The school district agreed to abandon its appeal of the approval the state Commissioner of Education granted for the charter school’s enrollment growth and to drop a separate lawsuit it filed alleging the charter school board violated the state Open Public Meetings Act.
The charter school agreed to let the school district keep $30,000 in each of the next two school years, for a total of $60,000, that it would have had to provide the charter school. As a public school, the charter school receives the bulk of its funds through local tax dollars the school district provides out of its annual budget.
“I think one of the things that we, as a board, had decided was that there was, I think, a need, giving all the other things that are happening in this world, that we should find a way to come together and settle this case if we can get a couple of things that are important to us,” Board of Education President Patrick Sullivan said at the Sept. 25 board meeting.
The Princeton board voted 10-0 for the settlement. The charter school’s board president, Maryellen McQuade, initially declined to comment on Sept. 25, but subsequently said a news release would be issued.
“At our last board meeting we voted to delegate final authorization to myself,” she said in a text message on Sept. 26.
Both sides had been reluctant to discuss the settlement talks.
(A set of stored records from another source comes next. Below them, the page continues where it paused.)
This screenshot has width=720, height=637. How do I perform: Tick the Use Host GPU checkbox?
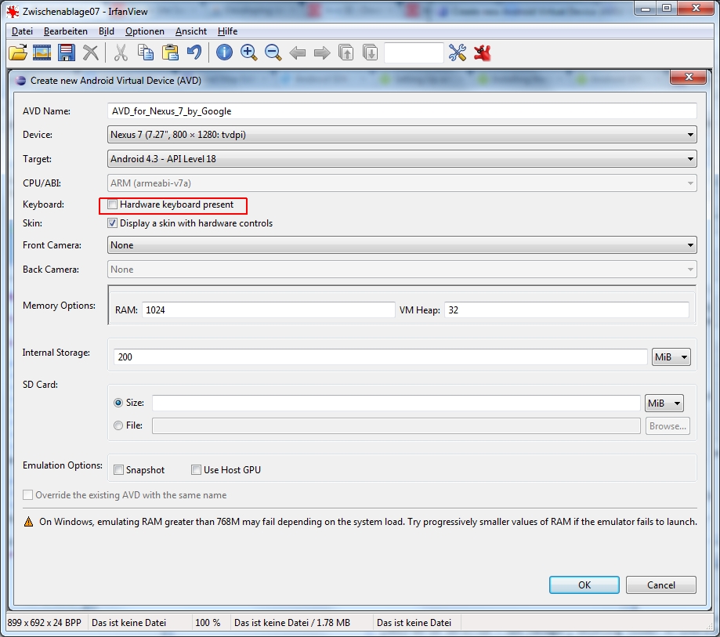197,470
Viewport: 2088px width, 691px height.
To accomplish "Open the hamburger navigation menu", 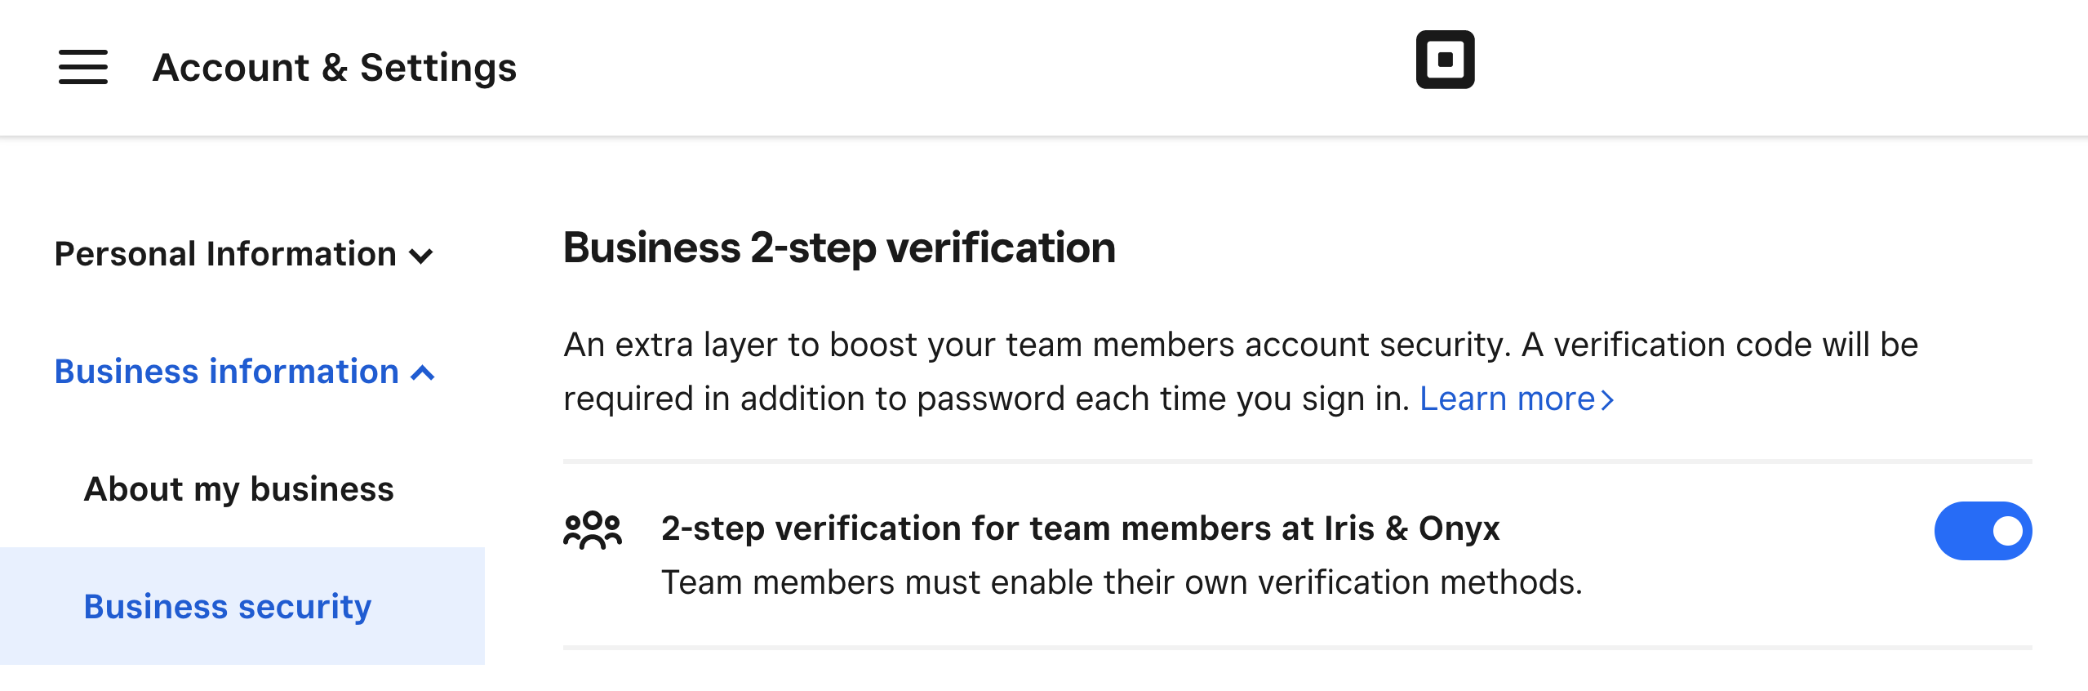I will [82, 67].
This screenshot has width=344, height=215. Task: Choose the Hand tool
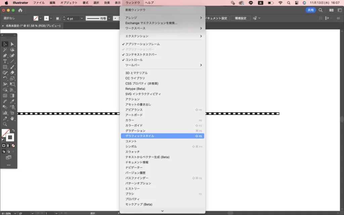pyautogui.click(x=12, y=119)
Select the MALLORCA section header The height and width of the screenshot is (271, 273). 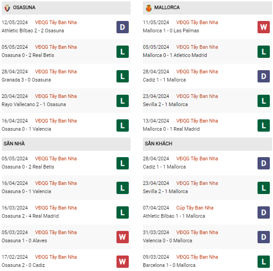coord(167,8)
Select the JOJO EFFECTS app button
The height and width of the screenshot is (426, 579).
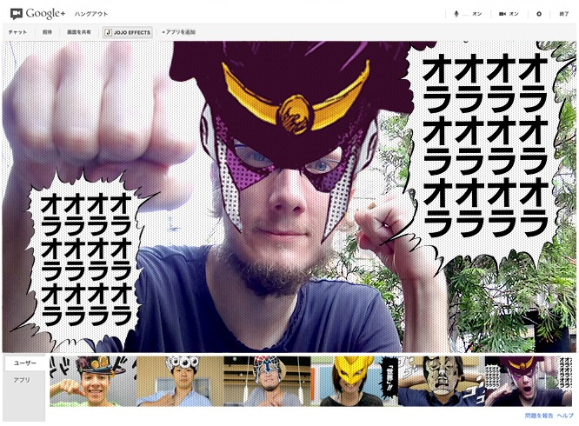128,32
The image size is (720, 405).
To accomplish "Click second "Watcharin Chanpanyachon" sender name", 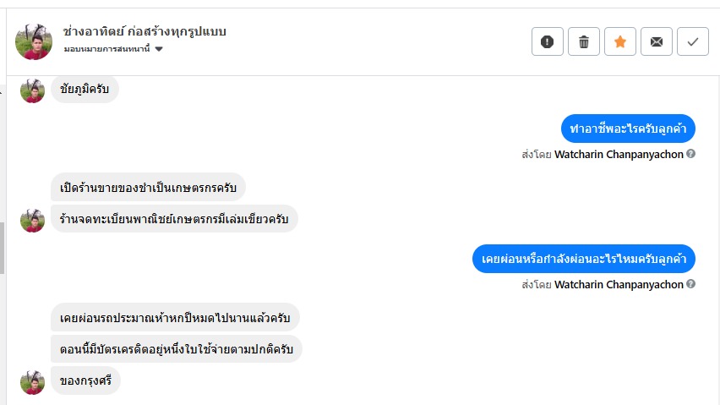I will point(619,285).
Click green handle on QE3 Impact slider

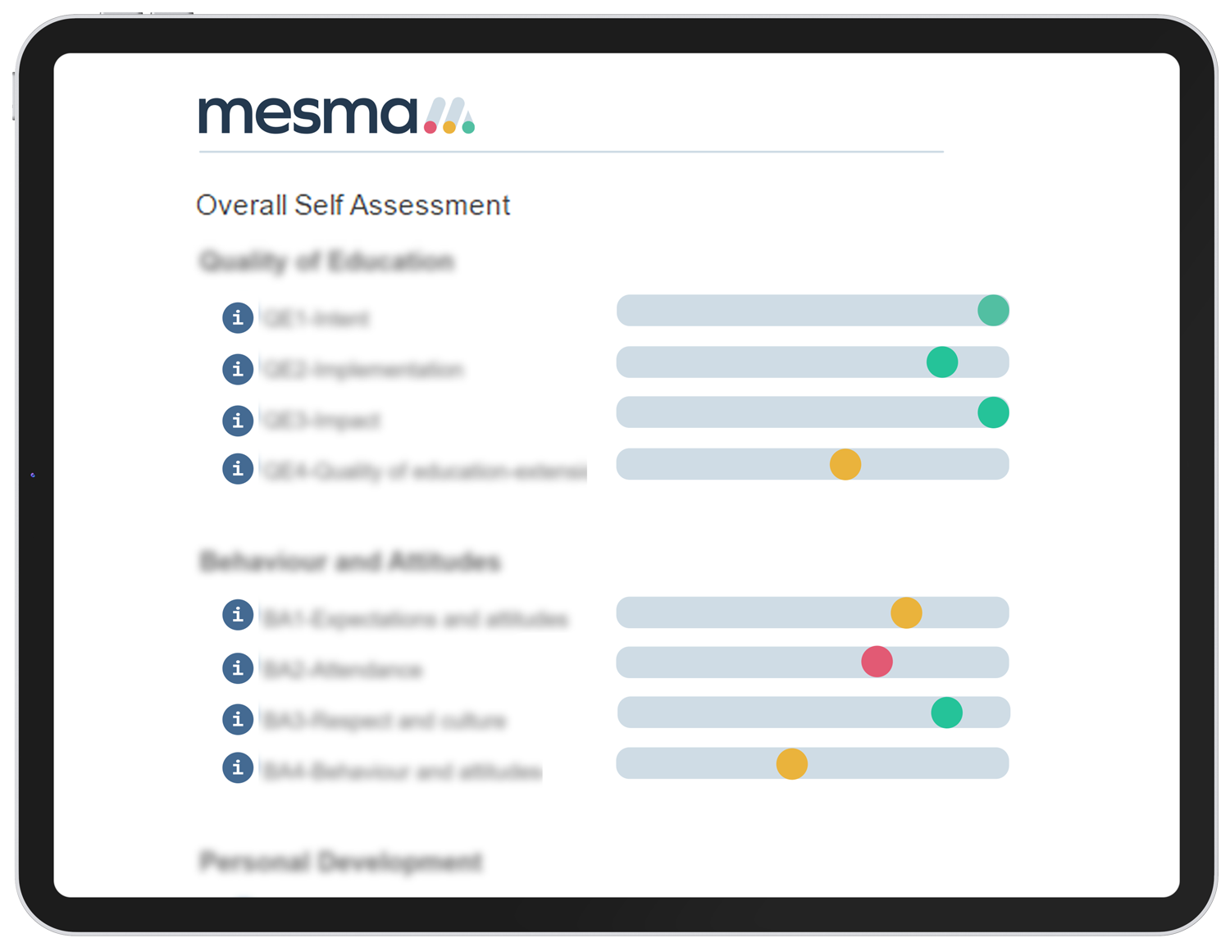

Asked on Sept. 14 if the charter board had approved at its meeting that week a settlement with the school district, McQuade said in a text message that “a detailed settlement agreement was not voted upon.”
A resolution from that Sept. 12 meeting that McQuade and other charter trustees voted for said the board “approves the settlement agreement in the currently pending appeals adverse to Princeton Public Schools in accordance with the terms therein, subject to further attorney negotiations and final authorization by the Princeton Charter School Board President.”
As for other terms of their deal, the settlement also said the two sides would meet, at least twice a year, in the current and next two academic years, “to discuss any issues affecting the parties’ relationship and potential collaboration opportunities and cost savings measures.”
In particular, the two sides agreed they would explore “the possibility of advocating for potential legislative changes to the charter school funding formula that would be mutually beneficial to both parties.”
For the current 2018-19 school year, the school district will provide the charter school with $6.3 million, money that comes out of the school district’s budget and gets counted toward spending limits, namely the 2 percent cap, the district must abide by. When the charter school’s enrollment expansion was proposed, school district officials said adding 76 students translated into an additional $1.1 million the school district would have to provide.
The legal battle pitted two sides with a history of acrimony, in a community that gave birth to the group Save Our Schools NJ, a group critical of charter schools.
“First of all, I’m thrilled we were able to reach a point where we can put the past dissension behind us and really move forward in the spirit of collaboration,” Superintendent of Schools Stephen C. Cochrane said at the board meeting. “I look forward to the kinds of conversations and collaborations that will benefit the students in both places.”